- Problems to solve -
[a] Reproduce word for word the part of the passage on the making of KISS's Destroyer that begins at "The curious thing" and stops after "page-turner in fact.".
[b] Swap "Select" for "Choose" in the records from their first line through the line containing "coord(333,141)", and return only those lines with nothing else changed.

Simmonds was desperate to capture the loudness of their stage act that drew big crowds but failed to sell their albums, which just didn’t reflect the noise they were making. Radio ignored them. What was keeping them alive was the devotion of the fans, but touring was expensive and crippled finances. The Alive album was a halfway house to success – barely live, studio enhanced with over –dubbing, but it did at least play LOUD. And as luck would have it, began to sell. That all important fact gave Casablanca and the man who saw the potential in KISS, Bill Aucoin the courage to spend the money on getting a first class producer on board for the next album and who better than Bob Ezrin who had made a star out of Alice Cooper? Better yet Ezrin had heard some material that he thought would make a good KISS song and was interested in working with them.
The curious thing about Campion’s detailed build-up into the making of what would become DESTROYER, is that although I care nothing for the music, the layering of every little detail matters. We get the lives and motives of the engineers Corky Stasiak, Jay Messina (whose names would crop up on amazing albums through the next decades), the nitty-gritty on finance, the brilliance of Bob Ezrin and his dog whistle in disciplining the ‘four wild men from Borneo’ as their first ever critic had labelled them. It is an incredibly fascinating page-turner in fact.
Day by day, hour by hour, we get the pressure as each song on the album is teased out, the drama, the strops, the sex and drugs (Simmonds and Stanley were against drugs, but Ezrin and Criss were into it and Frehley, in particular, was so wasted by coke and booze, his guitar was replaced on at least four songs by Dick Wagner, who was available, sober and on call in Manhattan where they made this album at Record Plant studio.

- Records to use -
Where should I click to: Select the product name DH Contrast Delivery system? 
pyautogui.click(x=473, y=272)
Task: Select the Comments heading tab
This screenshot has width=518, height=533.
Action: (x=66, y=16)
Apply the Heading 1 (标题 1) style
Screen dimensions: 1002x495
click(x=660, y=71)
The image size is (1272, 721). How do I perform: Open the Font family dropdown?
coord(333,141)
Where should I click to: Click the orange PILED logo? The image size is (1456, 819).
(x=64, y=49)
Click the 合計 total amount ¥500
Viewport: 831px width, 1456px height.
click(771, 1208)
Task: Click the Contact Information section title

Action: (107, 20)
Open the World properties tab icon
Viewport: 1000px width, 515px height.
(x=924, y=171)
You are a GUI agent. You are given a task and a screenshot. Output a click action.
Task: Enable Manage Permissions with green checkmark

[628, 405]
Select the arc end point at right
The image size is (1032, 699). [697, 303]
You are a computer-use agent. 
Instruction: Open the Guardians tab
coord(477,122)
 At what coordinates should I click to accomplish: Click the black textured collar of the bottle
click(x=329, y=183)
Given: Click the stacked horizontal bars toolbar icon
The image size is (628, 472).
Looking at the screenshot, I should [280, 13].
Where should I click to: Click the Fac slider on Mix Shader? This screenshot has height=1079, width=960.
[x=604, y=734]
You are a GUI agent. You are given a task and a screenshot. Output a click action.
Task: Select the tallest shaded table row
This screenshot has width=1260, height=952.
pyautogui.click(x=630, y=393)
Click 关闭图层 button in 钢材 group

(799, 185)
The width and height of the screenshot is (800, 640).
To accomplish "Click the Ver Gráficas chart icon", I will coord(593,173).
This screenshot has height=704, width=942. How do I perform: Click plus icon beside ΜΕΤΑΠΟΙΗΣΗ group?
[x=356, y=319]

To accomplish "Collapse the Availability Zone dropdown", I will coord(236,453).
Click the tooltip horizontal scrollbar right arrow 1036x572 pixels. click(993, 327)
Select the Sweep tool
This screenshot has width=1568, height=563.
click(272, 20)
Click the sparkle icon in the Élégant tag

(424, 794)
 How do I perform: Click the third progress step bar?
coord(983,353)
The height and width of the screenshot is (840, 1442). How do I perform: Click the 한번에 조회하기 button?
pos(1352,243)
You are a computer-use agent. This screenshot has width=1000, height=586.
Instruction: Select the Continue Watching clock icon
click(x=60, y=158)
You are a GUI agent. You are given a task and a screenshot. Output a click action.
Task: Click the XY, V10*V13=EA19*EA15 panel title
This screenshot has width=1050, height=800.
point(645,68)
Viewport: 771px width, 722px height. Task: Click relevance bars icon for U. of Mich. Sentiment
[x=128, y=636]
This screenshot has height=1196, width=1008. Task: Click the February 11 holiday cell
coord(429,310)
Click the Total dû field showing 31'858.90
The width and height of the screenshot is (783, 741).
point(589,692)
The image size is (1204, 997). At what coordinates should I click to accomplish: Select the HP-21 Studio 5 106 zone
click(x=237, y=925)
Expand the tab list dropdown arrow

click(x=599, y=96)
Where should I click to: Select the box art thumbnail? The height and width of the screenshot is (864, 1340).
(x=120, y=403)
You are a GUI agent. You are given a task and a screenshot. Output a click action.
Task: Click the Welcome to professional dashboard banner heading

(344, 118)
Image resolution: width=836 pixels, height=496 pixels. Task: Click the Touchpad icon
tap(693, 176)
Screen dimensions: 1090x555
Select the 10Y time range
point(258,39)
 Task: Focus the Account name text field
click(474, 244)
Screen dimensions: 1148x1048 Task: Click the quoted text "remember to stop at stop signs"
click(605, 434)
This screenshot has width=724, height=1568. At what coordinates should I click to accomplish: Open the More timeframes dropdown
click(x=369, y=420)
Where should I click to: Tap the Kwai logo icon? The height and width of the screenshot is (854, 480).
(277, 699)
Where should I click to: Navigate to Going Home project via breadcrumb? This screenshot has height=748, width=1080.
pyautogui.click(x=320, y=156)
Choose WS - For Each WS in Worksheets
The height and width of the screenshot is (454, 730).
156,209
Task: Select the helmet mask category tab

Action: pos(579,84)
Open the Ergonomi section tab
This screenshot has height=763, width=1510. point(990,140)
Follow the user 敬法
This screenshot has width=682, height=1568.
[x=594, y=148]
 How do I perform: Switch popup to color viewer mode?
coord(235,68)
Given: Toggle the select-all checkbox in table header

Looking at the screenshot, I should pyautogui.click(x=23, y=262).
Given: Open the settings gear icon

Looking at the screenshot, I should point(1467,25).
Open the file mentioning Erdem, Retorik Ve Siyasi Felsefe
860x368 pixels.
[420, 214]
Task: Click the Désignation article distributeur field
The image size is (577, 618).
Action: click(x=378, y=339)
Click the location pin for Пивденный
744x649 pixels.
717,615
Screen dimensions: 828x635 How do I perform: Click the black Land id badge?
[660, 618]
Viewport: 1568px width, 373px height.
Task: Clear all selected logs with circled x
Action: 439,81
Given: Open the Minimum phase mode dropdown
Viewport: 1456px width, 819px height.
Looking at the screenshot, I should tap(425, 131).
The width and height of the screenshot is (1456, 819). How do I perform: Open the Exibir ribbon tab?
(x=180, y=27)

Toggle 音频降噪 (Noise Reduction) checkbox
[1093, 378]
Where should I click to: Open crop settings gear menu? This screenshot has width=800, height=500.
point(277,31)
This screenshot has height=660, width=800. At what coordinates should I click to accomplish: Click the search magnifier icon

- Solved tasks -
[a]
The curious thing about Campion’s detailed build-up into the making of what would become DESTROYER, is that although I care nothing for the music, the layering of every little detail matters. We get the lives and motives of the engineers Corky Stasiak, Jay Messina (whose names would crop up on amazing albums through the next decades), the nitty-gritty on finance, the brilliance of Bob Ezrin and his dog whistle in disciplining the ‘four wild men from Borneo’ as their first ever critic had labelled them. It is an incredibly fascinating page-turner in fact.

[b]
Where should I click to: Choose the product name DH Contrast Delivery system? 
pyautogui.click(x=473, y=272)
Task: Choose the Comments heading tab
This screenshot has width=518, height=533.
Action: (x=66, y=16)
Apply the Heading 1 (标题 1) style
Screen dimensions: 1002x495
click(x=660, y=71)
The image size is (1272, 721). How do I perform: Open the Font family dropdown?
coord(333,141)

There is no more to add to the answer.